Table 5 shows the RFID localization accuracy in LOS, NLOS and overall. We make the following remarks:

  • FuseBot is able to accurately localize RFIDs, achieving a median of 3.6 cm and a 90th percentile of 6 cm of error. We note that this level of error is typically less than the dimensions of the object to which the RFID object is attached, allowing FuseBot to accurately model the environment. We also note that FuseBot’s probabilistic approach is specifically designed to account for these small errors.

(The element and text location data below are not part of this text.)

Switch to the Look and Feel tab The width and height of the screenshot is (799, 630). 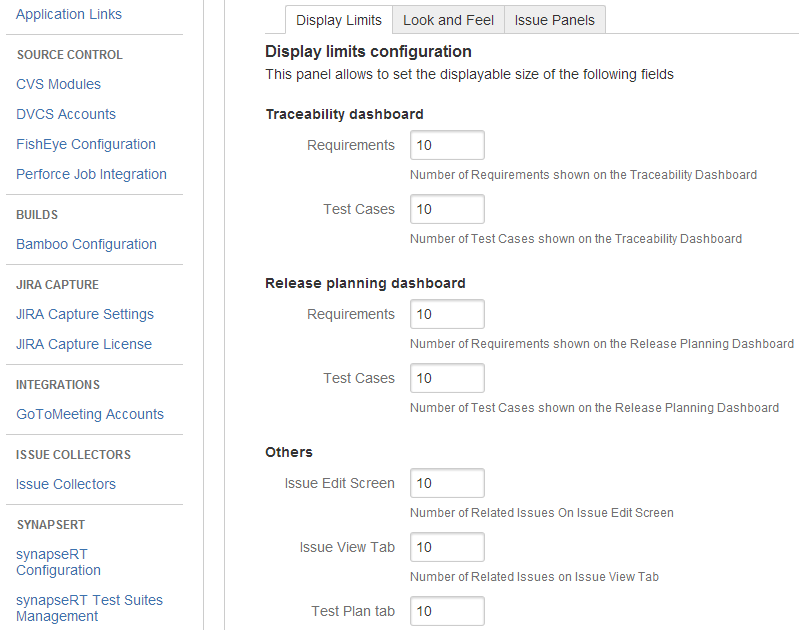point(448,20)
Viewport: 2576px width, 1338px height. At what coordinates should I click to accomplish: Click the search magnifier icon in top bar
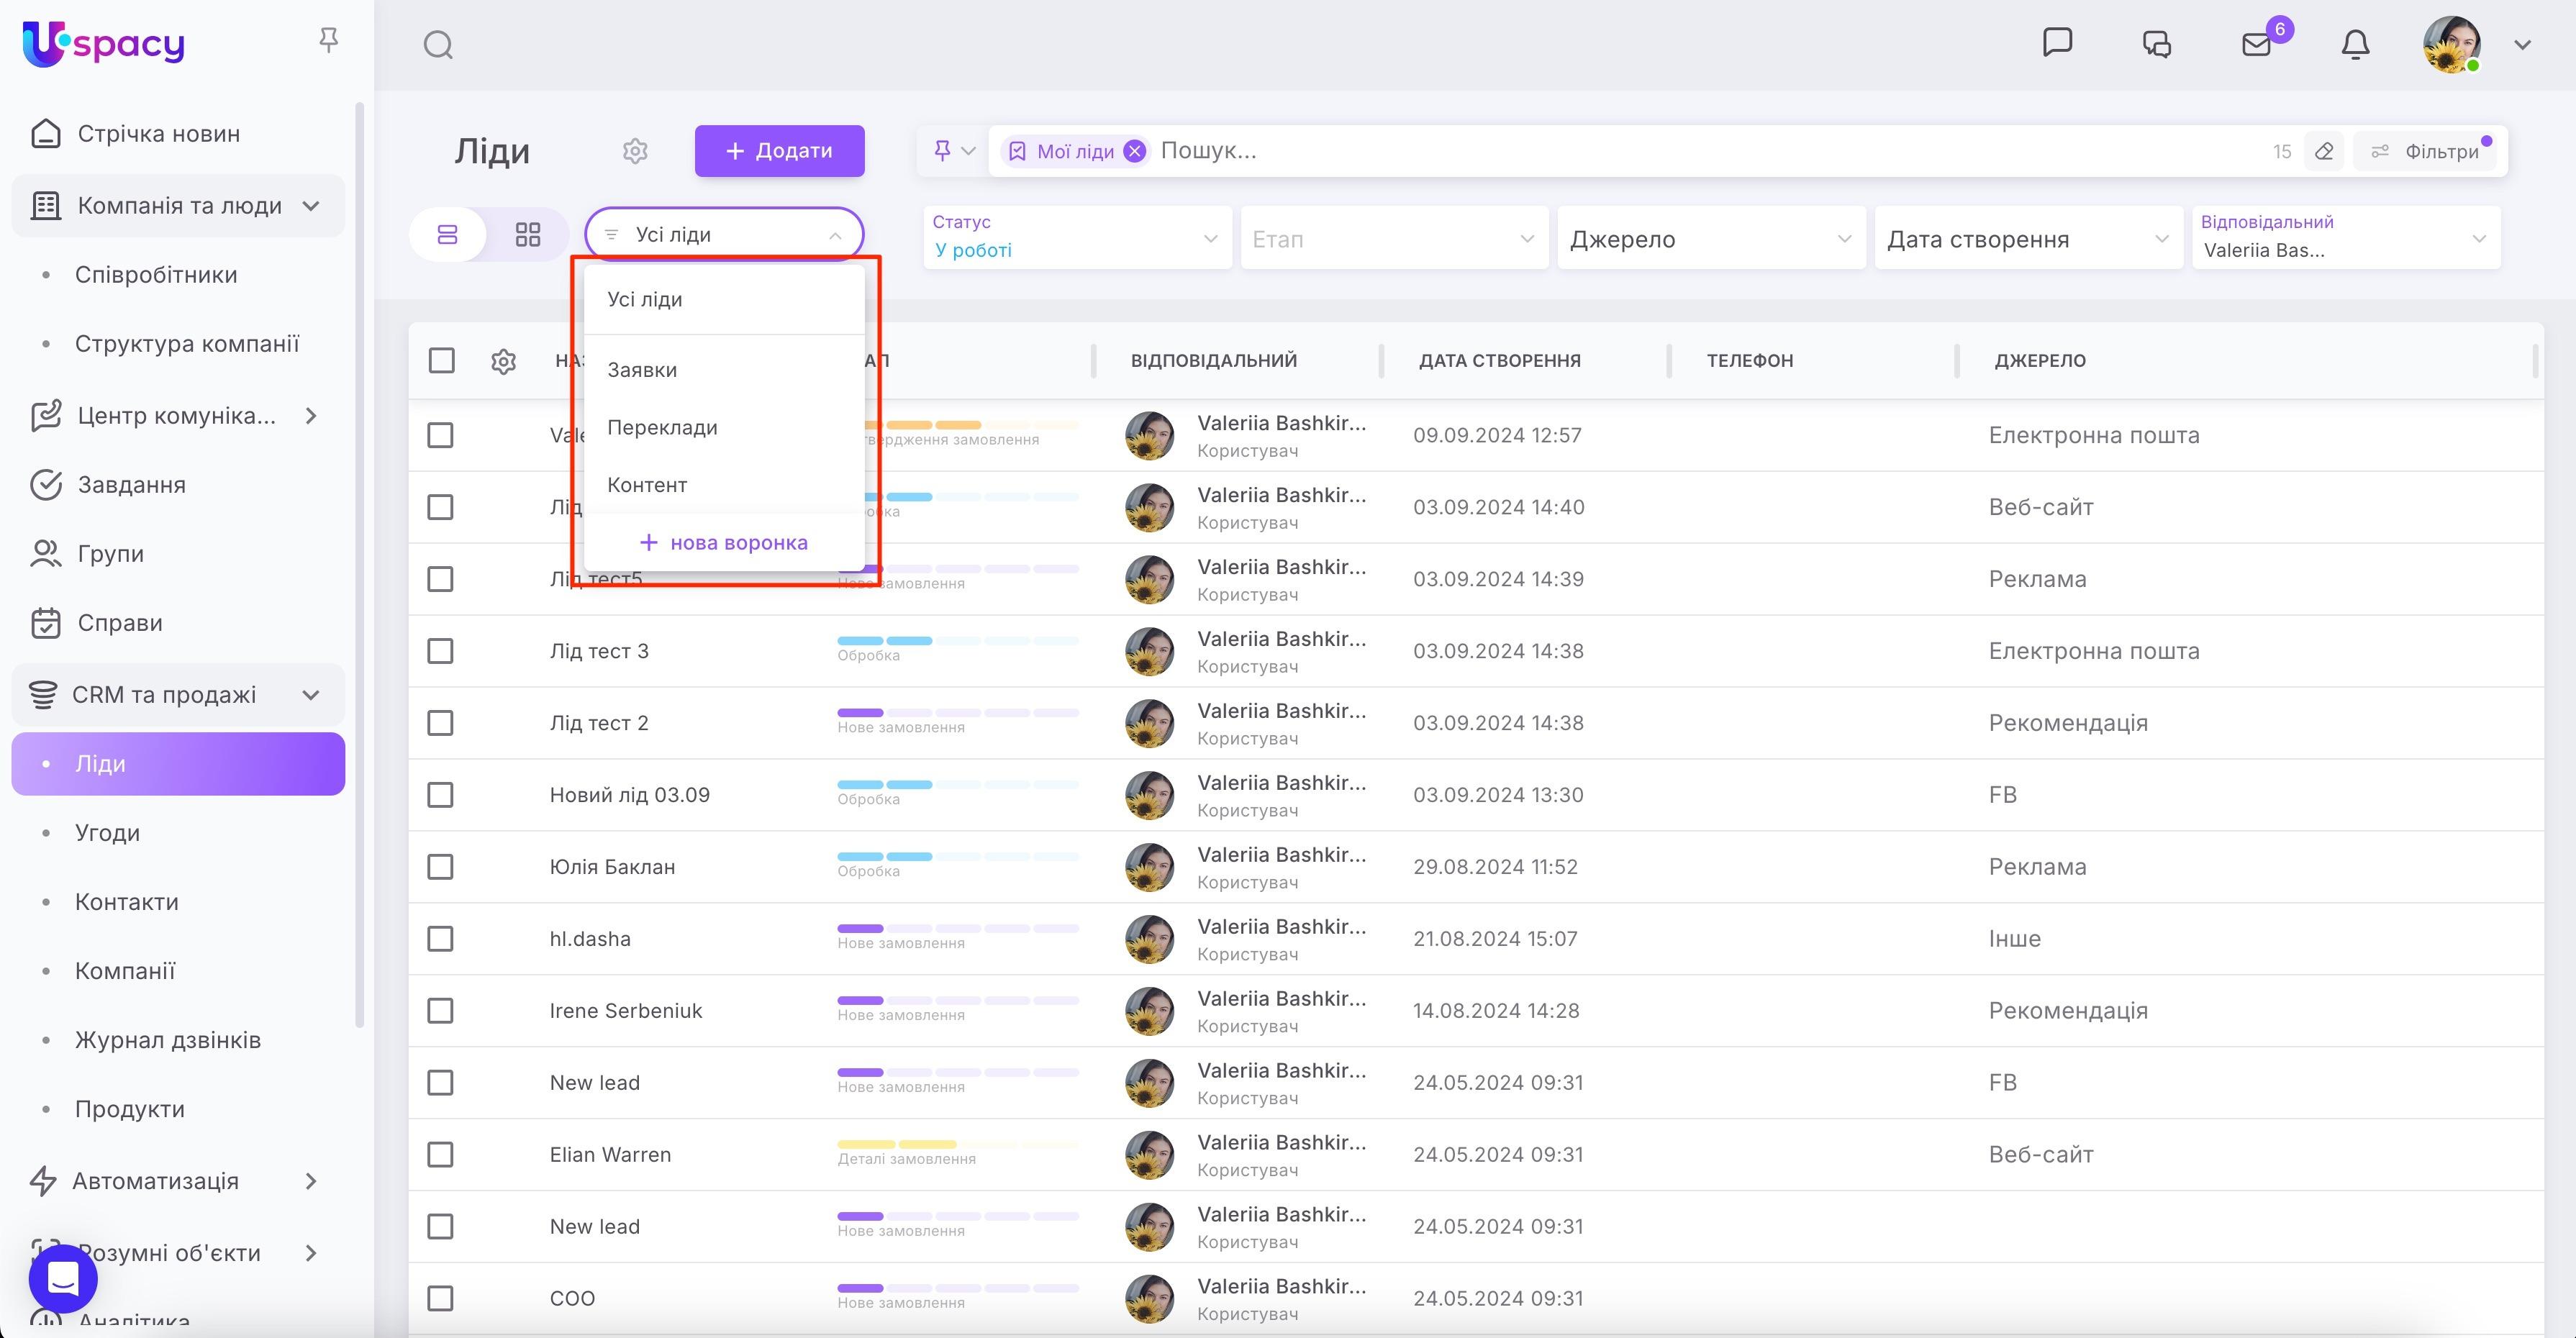point(438,45)
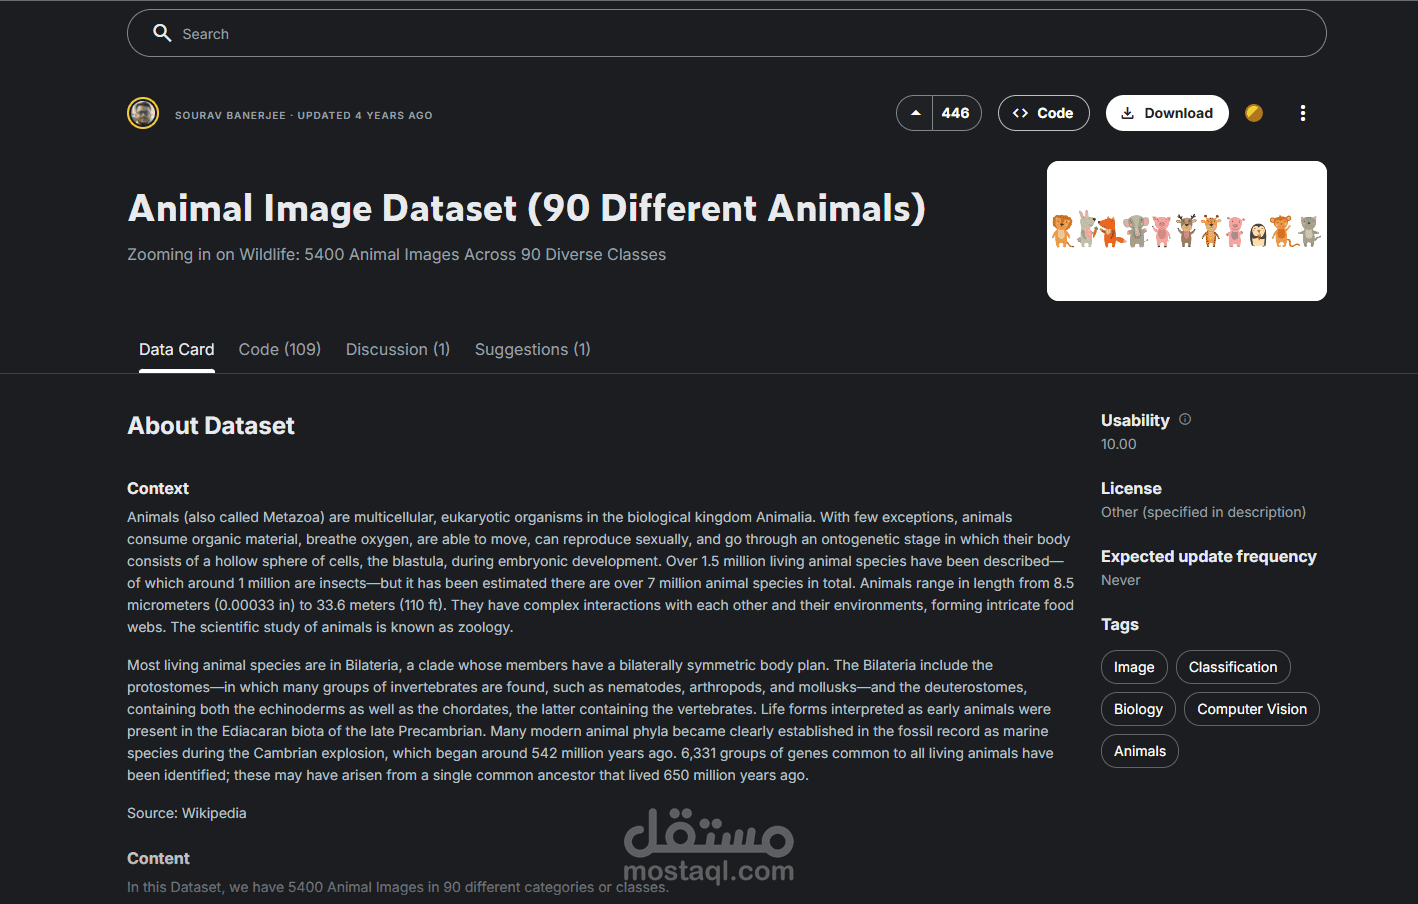Viewport: 1418px width, 904px height.
Task: Click the Download button
Action: [x=1167, y=113]
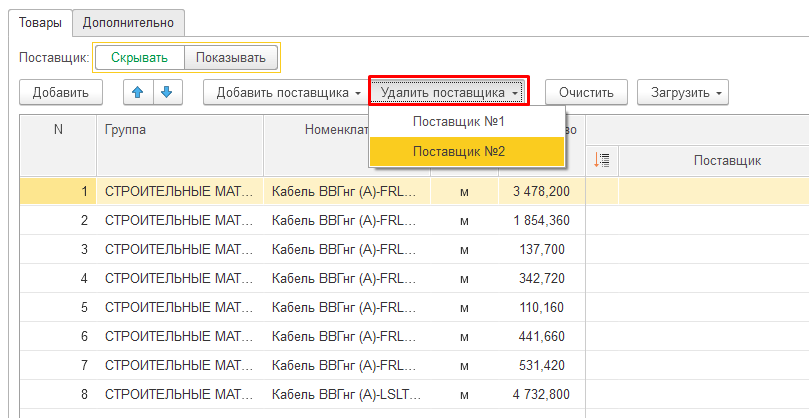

  • The localization accuracy in LOS and NLOS scenarios is very similar, with the median error increasing by less than half a cm and the 90th percentile increasing by 1 cm in NLOS scenarios. This is expected since RF signals can go through most occlusions, and this matches results reported in state-of-the-art RFID localization work (Boroushaki et al., 2021b).

Table 5 RFID tags localization error

9 Discussion and conclusion

This paper presented FuseBot, the first RF-Visual mechanical search system that leverages RF perception to efficiently retrieve both RF-tagged and non-tagged items in the environment. The paper presents novel primitives for RF-Visual mapping and extraction and implements them into a real-time prototype evaluated in practical and challenging real-world scenarios. Our evaluation demonstrated that the mere existence of RFID-tagged items in the environment can deliver important efficiency gains to the mechanical search problem.

Our evaluation of FuseBot in end-to-end retrieval tasks also revealed a number of interesting insights. While FuseBot’s design focused on retrieving untagged target items, our results showed that its efficiency in extracting RFID tagged target objects matches that of state-of-the-art RF-Visual mechanical search systems that can only extract RFID-tagged objects. Our evaluation also showed that FuseBot is successful and efficient in performing mechanical search across piles with deformable objects.

In conclusion, with the rapid and widespread adoption of RFID tags across various industries, this paper uncovers how RF perception can play a role in making robotic tasks more efficient and reliable for various industries such as warehousing, manufacturing, retail, and others.